Derleyen: Gülay Gümüş
Mekke’nin en zarif, en narin, en kibar delikanlısıydı Mus’ab. Kıvrım kıvrım, uzun siyah saçları vardı. Üzerine güzel kokular sürüp dışarı çıktığında, Mekke’nin kızları Mus’ab‘ı görmek için pencerelere çıkar, dikkatini çekmek için mendil sallarlardı. Zenginlik içinde yetişmişti, en güzel kıyafetleri giyer, en iyi yemekleri yerdi. İşte, İslam’ı kabul etmesiyle işkenceye maruz kalan, her türlü dünya nimetinden inancı uğruna yüz çeviren Mus’ab Bin Umeyr’in örnek hayat hikayesi…

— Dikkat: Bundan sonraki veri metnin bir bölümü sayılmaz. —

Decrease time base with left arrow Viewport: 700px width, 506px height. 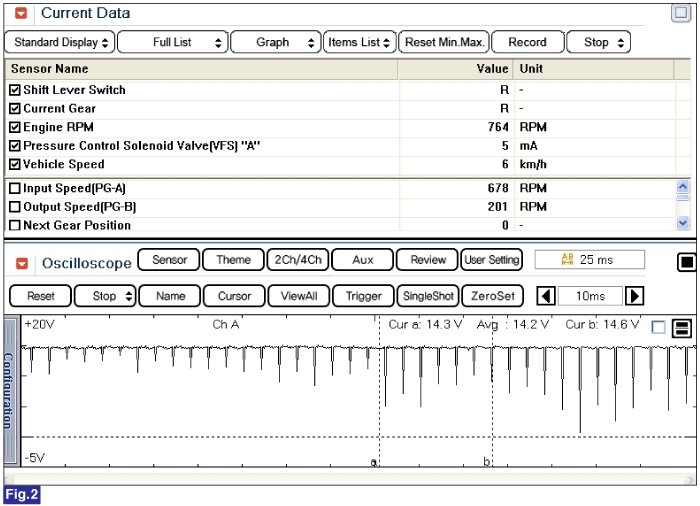coord(546,296)
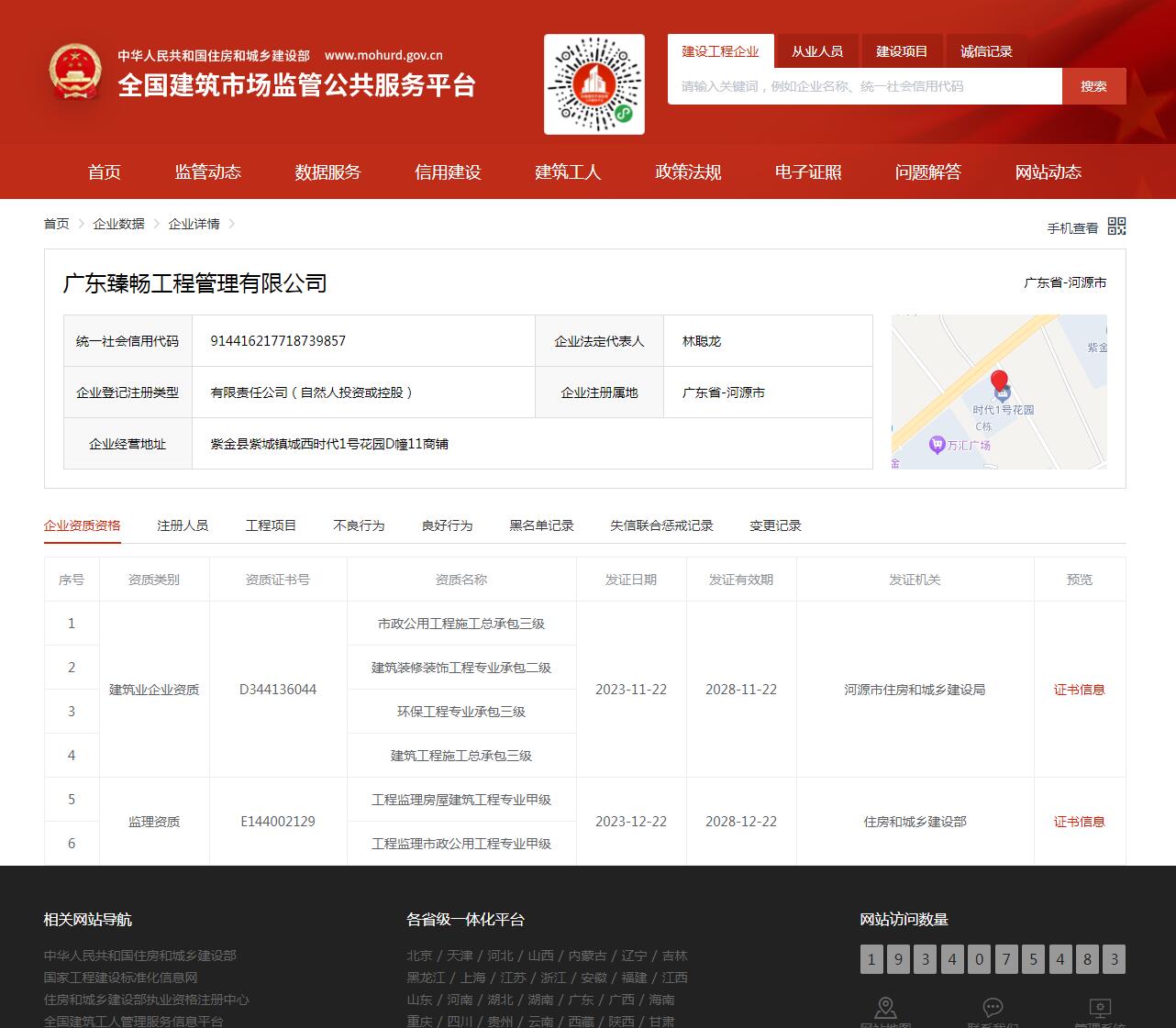Select the 从业人员 search category tab
Image resolution: width=1176 pixels, height=1028 pixels.
point(816,51)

Mus’ab bin Umeyr, hem annesi hem de babası tarafından Kureyş’in asil ve zengin bir ailesine mensuptu. Zengin oldukları için gayet rahat bir hayat sürüyordu. Orta boylu, güzel yüzlü, nazik ve yumuşak huylu, son derece zeki idi, güzel konuşurdu. O, bu özelliklerinin farkındaydı ve bunları göstermekten de çekinmiyordu.
Putların bir fayda veya zarar veremeyeceğini bilir, onlara tapılmasından nefret ederdi.

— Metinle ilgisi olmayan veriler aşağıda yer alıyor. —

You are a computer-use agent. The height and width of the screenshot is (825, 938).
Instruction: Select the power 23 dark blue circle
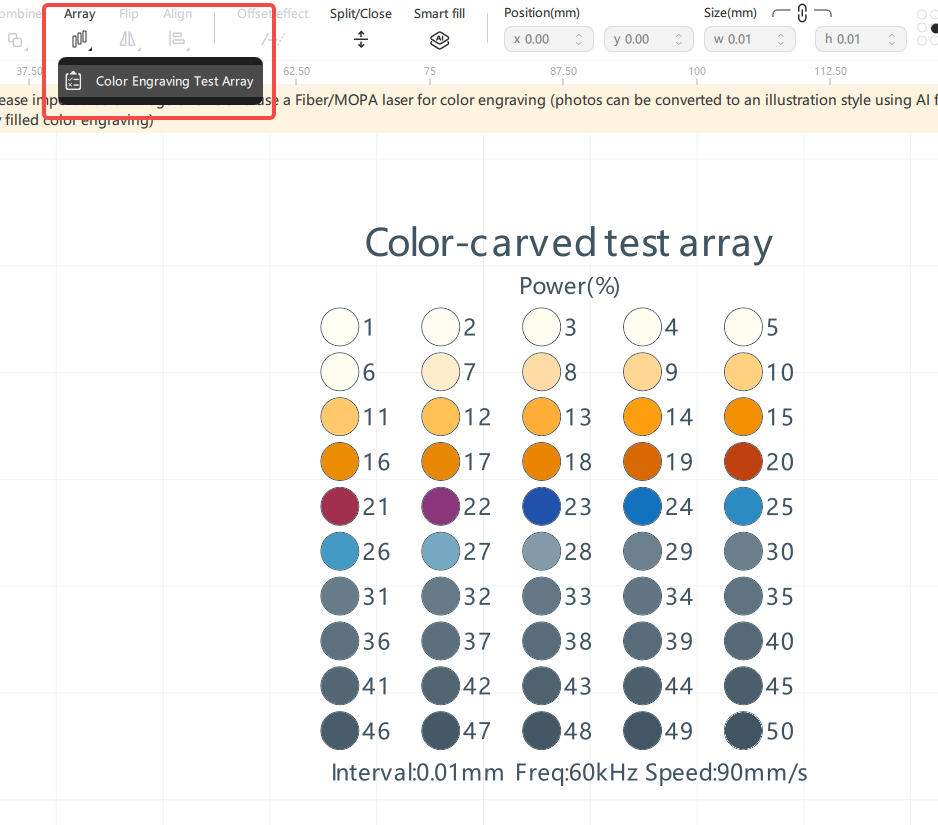(541, 507)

Güzel yüzlü ve zengin olduğundan Mekke halkı ona gıpta ile bakardı. Peygamber Efendimiz (sav) bunun için "Mekke’de Mus’ab’dan daha zarif, daha narin, daha güzel kimse yok idi. Saçları kıvrım kıvrım idi." buyurmuşlardı.
Bütün bu rahatlıklara rağmen kalbinde büyük bir boşluk hissediyordu Mus’ab bin Umeyr. Bu maksatla sevgili Peygamberimizin (sav) bir merkez olarak seçtiği, İslamı anlattığı ve o zaman Mekke’de Müslümanların toplandığı Erkam‘ın evine gitti. Mus’ab, Allah Resulü’nü görür görmez Müslüman oldu.

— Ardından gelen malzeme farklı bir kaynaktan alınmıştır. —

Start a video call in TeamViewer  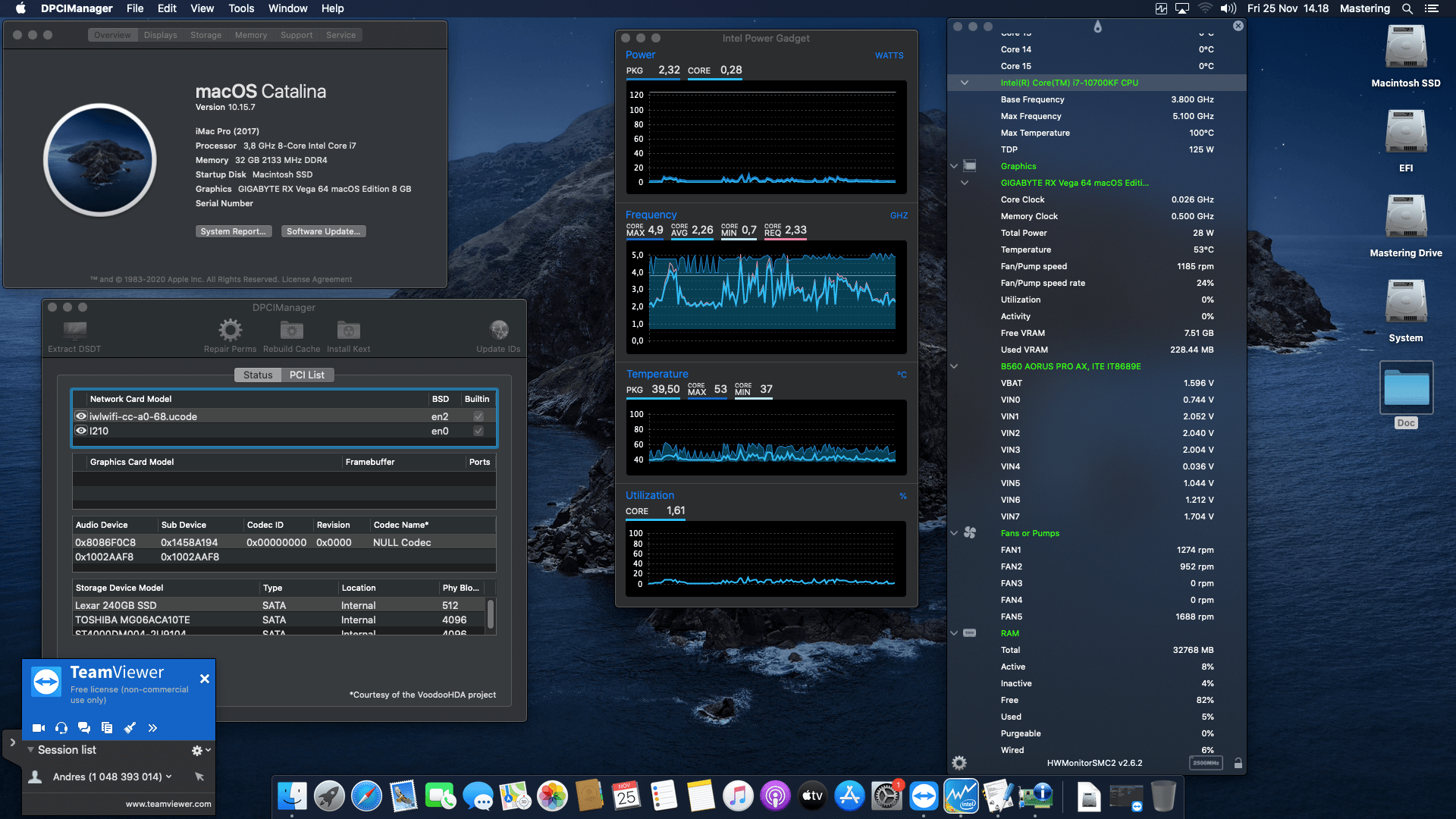(x=38, y=727)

İslamiyet’i kabul ettiği an hayatı da birdenbire değişti. Eski servet ve zenginliğin yerini fakirlik aldı.
Ailesinin sevgili oğullarına yapmadığı eziyet kalmadı. Onu dininden döndürmek için evlerindeki bir mahzene hapsederek, günlerce aç ve susuz bıraktılar. Arabistan’ın yakıcı güneşi altında ağır ve tahammülü zor işkenceler yaptılar.
Fakat Mus’ab, bu ağır ve acımasız işkenceler karşısında sabır ve sebat göstererek asla dininden dönmedi. Her seferinde bütün gücüyle haykırıyordu:
“Allahtan başka tapılacak, ibadet edilecek ilah yoktur. Muhammed aleyhisselam O’nun peygamberidir…”
Habeşistan‘a hicret eden ilk kafileye katılıncaya kadar hapiste tutulan Hz. Mus’ab, hicret imkanı çıkınca, dinini daha rahat bir şekilde yaşayabilmek için Habeşistan‘a hicret etti.
Habeşistan dönüşünde Hz. Mus’ab’ın durumu tamamen değişmiş ve bu nazlı delikanlının yerini, kalbi İslam ve imanla dopdolu iradesi güçlü kuvvetli, metin bir genç almıştı. Annesi ondaki bu kararlılık ve metaneti görünce, üzerindeki baskısını biraz hafifletmek zorunda kaldı.